« Rien ne sera plus comme avant ». Cette phrase n’a pas été prononcée par un acteur de théâtre, encore moins par un responsable d’une secte, elle est devenue une espèce de profession de foi de presque tous les grands dirigeants politiques du monde. Même les économistes libéraux, les chantres de l’économie de marché, reconnaissent leur impuissance à faire de projections sur les solutions qu’il va falloir mettre en œuvre pour relancer l’économie mondiale qui est en arrêt depuis pratiquement deux mois. Il est évident que les marges de manœuvre sont très limitées au regard à l’ampleur de la situation et surtout à la diversité des conséquences selon les pays.
Si en Occident, particulièrement en Europe et aux Etats-Unis, face à la crise du Coronavirus, le choix a été fait de recourir aux emprunts garantis par les Etats pour soutenir leur économies, en Afrique, avec une contraction du PIB estimée à 1,25% cette année, les conséquences seront lourdes sur toutes les économies des pays africains.
Aujourd’hui, le FMI, la Banque mondiale et les dirigeants africains appellent à une action internationale d’envergure pour permettre à l’Afrique de contenir les effets dévastateurs de Covid-19 dans les secteurs des infrastructures médicales dont les besoins sont immenses. Selon certains experts, le coût de ces besoins est d’au moins 114 milliards de dollars américains, alors que les promesses des créanciers bilatéraux, multilatéraux et privés sont de l’ordre de 44 milliards. La suspension de paiement du service de la dette préconisée par les créanciers s’avère largement insuffisante pour permettre à l’Afrique de passer cette période ô combien dramatique de sa courte histoire. Peut-être que la restructuration de la dette aurait été la solution la plus efficace pour soulager les pays africains, mais hélas, les créanciers en ont décidé autrement!!!
Certains économistes suggèrent de recourir à un mécanisme financier dont disent-ils, a déjà fait preuve de son efficacité dans la crise mondiale dans les années d’après les différents chocs pétroliers: Il s’agit des « Droits de Tirages Spéciaux » (DTS) du FMI.
Les Droits de Tirage Spéciaux crée par le FMI en 1969 comme avoir de réserve internationale complémentaire dans le cadre du système de parités fixes de Bretton Woods. Je ne vais pas m’attarder sur les péripéties qui ont jalonné l’histoire des DTS qui n’est pas une monnaie mais plutôt une créance virtuelle sur un panier de monnaies librement utilisables des membres du FMI. Quelques années après la création des DTS et l’effondrement du système de Bretton Woods, les grandes monnaies sont passées à des régimes de taux de change flottants. L’expansion des marchés de capitaux internationaux a permis aux pays solvables d’emprunter plus facilement et accumuler des volumes importants de réserves internationales contrairement à la majorité si pas la totalité de pays Africains dont la faiblesse des économies (rente) exposées à des fluctuations récurrentes de cours de matières premières. Aujourd’hui, tous les pays africains sont confrontés aux difficultés liées à leurs déséquilibres chroniques de leurs balances de paiement, ce qui ne leur donne pas suffisamment de marges de manœuvres pour affronter une crise de cette ampleur. Ne disposant pas de réserves officielles suffisantes pour les raisons évoquées ci-haut, l’Afrique est obligée de recourir à des expédients et à la charité de ceux qu’elle accuse régulièrement avec raison de la piller. Pour moi, le recours aux Droits de Tirage Spéciaux est un palliatif, les pays africains doivent diversifier leurs économies, il faut créer les conditions et construire les infrastructures pour la transformation de nos matières premières sur place et créer de la valeur ajoutée. Il faut des politiques publiques efficaces en matière d’énergie électrique, d’eau, routes, santé, éducation etc…

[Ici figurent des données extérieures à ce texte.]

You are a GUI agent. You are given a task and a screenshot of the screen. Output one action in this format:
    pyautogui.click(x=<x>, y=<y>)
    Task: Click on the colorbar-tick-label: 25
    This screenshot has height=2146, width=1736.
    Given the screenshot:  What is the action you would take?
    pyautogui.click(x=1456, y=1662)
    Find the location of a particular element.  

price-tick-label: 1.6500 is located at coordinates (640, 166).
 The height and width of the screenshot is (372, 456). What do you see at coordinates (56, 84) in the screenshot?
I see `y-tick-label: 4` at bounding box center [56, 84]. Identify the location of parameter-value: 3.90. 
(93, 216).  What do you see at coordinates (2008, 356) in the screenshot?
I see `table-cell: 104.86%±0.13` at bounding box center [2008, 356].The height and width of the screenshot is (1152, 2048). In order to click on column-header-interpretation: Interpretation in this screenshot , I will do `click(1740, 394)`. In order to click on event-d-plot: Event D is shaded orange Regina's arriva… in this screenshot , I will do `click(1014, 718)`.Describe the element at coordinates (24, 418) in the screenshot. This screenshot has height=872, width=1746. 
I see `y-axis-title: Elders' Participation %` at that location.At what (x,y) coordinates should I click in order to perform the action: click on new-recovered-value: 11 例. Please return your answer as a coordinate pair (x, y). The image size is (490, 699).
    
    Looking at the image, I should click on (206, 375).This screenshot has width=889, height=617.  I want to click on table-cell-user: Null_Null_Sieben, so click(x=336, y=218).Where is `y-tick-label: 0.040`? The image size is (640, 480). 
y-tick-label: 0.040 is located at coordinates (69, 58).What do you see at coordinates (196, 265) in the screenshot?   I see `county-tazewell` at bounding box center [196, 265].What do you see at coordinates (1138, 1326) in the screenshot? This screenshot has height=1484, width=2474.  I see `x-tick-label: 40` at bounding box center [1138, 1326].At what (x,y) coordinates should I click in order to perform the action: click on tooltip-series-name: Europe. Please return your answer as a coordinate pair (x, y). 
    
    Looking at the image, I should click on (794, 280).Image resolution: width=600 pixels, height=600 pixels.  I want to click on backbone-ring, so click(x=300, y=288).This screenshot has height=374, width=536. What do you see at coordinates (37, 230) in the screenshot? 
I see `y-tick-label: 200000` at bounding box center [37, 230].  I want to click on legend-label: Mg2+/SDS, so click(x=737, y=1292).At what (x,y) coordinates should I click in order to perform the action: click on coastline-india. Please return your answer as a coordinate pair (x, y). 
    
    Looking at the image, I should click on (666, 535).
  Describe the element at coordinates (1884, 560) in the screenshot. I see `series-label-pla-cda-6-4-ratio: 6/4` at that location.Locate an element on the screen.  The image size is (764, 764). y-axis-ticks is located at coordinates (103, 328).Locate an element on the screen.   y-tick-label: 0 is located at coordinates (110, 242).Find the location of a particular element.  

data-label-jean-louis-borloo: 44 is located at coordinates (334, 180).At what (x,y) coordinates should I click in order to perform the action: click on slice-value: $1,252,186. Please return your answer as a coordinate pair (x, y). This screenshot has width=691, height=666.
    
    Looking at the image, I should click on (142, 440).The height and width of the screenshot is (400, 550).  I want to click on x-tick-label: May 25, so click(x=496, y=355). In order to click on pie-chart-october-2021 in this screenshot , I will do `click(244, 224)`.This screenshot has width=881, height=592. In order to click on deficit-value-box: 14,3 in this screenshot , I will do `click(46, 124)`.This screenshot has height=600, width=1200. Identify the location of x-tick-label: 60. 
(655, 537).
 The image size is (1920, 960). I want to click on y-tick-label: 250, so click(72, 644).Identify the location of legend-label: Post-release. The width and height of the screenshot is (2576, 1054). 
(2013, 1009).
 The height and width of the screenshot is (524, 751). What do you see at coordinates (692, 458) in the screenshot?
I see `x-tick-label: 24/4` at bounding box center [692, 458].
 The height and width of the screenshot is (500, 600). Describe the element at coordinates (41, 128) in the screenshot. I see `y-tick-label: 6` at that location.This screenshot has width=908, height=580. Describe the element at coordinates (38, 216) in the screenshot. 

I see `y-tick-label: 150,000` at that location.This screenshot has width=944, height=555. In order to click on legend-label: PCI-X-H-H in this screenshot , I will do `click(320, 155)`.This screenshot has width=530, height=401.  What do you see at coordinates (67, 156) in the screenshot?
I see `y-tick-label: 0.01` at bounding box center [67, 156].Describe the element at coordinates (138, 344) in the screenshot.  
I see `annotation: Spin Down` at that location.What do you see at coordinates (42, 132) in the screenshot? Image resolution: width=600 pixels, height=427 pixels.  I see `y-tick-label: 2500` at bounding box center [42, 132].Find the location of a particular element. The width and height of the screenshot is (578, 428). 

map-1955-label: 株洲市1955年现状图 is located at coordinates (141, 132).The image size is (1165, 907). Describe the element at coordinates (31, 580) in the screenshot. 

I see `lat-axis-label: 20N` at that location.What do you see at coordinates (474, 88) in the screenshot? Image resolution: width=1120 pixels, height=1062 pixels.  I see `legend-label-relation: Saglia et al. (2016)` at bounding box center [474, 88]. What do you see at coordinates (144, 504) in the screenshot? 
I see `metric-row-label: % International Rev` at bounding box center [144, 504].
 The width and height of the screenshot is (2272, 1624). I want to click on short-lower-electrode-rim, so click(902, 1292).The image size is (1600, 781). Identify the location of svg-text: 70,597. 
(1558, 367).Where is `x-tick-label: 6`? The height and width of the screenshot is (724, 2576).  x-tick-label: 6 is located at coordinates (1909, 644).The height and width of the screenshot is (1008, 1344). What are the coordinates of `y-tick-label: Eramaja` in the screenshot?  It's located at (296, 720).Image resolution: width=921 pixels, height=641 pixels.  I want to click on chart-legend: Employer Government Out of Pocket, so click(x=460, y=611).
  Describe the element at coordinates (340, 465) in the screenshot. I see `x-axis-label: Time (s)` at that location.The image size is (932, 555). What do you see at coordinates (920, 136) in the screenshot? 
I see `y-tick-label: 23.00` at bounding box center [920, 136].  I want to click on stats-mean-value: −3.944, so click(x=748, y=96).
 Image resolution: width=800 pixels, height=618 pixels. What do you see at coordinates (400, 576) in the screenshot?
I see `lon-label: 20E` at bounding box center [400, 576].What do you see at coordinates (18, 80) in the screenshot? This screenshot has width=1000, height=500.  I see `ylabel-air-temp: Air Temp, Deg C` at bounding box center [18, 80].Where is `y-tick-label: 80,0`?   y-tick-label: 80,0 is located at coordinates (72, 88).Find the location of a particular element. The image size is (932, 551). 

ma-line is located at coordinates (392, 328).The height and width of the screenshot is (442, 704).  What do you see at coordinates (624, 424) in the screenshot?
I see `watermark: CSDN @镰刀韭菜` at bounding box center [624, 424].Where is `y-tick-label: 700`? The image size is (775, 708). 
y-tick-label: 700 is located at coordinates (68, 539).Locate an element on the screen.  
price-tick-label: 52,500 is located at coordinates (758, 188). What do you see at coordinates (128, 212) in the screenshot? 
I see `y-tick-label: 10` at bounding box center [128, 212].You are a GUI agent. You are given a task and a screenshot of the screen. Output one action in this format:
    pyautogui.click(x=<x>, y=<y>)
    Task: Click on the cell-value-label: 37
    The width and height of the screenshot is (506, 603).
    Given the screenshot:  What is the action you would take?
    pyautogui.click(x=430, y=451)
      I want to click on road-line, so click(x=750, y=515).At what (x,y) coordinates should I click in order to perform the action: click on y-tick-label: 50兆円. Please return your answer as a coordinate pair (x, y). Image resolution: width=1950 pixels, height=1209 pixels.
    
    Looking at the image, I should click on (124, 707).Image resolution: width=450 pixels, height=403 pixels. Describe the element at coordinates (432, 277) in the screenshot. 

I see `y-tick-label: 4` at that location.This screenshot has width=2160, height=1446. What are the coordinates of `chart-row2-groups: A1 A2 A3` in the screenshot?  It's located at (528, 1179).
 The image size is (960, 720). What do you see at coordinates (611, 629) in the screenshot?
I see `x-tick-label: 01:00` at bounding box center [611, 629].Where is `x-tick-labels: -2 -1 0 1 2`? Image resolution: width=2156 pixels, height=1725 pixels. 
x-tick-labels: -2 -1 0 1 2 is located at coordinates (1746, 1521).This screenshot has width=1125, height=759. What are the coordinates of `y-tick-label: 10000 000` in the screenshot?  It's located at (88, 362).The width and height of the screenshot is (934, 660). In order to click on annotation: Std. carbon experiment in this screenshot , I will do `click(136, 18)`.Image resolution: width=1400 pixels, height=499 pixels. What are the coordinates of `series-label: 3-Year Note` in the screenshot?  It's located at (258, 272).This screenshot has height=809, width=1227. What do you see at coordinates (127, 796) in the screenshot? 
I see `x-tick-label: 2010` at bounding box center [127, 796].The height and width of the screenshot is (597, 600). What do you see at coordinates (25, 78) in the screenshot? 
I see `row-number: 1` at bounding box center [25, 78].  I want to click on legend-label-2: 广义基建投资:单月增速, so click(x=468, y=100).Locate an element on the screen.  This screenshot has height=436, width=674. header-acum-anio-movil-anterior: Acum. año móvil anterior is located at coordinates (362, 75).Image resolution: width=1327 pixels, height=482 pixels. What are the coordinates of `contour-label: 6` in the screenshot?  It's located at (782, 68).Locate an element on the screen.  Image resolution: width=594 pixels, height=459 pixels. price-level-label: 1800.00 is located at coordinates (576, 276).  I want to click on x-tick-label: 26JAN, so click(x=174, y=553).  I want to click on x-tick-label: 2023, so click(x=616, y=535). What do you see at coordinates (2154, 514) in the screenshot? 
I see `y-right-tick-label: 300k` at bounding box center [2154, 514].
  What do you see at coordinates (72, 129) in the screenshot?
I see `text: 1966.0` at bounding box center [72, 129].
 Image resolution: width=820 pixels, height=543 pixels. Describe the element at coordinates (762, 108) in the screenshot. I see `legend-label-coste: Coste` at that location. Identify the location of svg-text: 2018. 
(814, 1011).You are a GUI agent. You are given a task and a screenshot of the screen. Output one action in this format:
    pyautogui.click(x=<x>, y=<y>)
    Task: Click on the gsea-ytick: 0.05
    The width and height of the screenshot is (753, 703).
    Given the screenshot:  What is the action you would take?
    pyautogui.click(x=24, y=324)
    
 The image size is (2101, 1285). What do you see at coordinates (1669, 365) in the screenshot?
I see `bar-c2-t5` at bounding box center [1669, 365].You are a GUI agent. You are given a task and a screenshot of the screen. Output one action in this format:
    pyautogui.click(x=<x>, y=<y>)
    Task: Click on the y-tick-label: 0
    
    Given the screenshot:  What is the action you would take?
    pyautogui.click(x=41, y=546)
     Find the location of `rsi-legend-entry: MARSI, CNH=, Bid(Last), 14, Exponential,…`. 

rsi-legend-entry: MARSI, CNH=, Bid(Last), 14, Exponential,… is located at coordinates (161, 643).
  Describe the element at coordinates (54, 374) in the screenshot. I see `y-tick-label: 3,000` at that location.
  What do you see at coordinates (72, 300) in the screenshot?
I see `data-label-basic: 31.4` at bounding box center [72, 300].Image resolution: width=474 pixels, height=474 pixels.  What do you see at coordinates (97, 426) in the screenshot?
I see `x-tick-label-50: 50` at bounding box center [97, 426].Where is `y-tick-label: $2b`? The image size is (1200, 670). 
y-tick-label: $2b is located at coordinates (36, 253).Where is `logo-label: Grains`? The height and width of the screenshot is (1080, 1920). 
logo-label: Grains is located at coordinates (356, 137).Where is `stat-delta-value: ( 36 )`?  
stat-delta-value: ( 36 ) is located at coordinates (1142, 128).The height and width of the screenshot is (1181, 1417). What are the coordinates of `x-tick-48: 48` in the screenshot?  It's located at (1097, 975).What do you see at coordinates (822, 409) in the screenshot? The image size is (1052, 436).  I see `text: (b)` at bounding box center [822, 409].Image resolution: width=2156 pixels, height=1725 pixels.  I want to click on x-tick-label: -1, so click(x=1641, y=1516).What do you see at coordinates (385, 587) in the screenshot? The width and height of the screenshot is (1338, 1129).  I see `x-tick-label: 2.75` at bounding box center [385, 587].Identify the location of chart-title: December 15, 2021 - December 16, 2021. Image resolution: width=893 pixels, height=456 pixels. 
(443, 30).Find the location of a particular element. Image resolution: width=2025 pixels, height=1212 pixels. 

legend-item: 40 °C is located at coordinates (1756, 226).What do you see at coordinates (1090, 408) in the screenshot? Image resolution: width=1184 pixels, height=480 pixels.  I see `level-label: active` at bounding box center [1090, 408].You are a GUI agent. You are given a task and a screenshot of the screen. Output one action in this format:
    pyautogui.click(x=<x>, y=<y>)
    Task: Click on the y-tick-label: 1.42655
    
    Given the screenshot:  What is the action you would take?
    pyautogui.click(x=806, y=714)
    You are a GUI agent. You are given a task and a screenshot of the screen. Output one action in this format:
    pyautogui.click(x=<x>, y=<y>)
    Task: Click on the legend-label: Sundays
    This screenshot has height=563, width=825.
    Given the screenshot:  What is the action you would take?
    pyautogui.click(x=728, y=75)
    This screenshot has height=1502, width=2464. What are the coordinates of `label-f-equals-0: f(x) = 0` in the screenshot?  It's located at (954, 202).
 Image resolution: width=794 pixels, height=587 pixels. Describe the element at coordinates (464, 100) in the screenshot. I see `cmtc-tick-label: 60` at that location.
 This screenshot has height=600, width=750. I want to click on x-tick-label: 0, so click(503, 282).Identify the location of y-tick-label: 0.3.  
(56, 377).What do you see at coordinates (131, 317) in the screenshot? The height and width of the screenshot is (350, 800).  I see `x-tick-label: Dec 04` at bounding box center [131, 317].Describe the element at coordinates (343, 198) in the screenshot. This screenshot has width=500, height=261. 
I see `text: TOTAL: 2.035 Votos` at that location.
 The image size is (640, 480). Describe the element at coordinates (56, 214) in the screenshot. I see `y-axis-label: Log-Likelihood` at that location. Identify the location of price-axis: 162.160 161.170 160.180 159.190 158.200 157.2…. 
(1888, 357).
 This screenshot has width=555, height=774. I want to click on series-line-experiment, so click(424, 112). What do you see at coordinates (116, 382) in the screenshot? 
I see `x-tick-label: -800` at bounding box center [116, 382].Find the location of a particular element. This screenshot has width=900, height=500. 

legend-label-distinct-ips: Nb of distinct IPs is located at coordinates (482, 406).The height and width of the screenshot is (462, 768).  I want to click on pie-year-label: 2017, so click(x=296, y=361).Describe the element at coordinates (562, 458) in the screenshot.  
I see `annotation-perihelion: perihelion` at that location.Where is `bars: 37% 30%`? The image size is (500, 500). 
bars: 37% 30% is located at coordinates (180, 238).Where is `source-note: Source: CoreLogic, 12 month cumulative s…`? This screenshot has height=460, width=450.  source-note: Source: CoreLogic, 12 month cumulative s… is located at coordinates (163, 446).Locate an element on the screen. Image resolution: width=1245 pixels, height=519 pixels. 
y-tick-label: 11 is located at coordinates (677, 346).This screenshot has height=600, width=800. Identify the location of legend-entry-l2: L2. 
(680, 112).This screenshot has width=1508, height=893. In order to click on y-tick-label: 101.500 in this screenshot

Quels seront les défis à relever après la crise du Coronavirus pour les pays africains dont les économies sortiront anéanties?
Il est indéniable que « rien ne sera plus comme avant ». Donc, les modèles économiques seront repensés, la mondialisation qui est un processus d’élargissement de l’espace économique d’intervention des agents économiques associés à la libération des échanges, doit tenir compte d’un certain nombre de besoins vitaux comme la santé et les équilibres climatiques. Sinon l’humanité ira tout droit vers sa perte.
Que vont faire les pays africains pour relancer leurs économies après la crise?
Comme la diversifications des économies africaines ne se fera pas du jour au lendemain, il va valoir immédiatement après la crise du Coronavirus mettre l’accent sur les priorités des actions à impact social visible notamment: la santé, l’eau, l’éducation l’énergie et la protection de l’environnement. l’Afrique qui n’a pas accès au flux financier international compte tenu de sa faible solvabilité. Elle doit faire preuve d’imagination, sinon elle risque de connaitre des jours encore plus difficiles.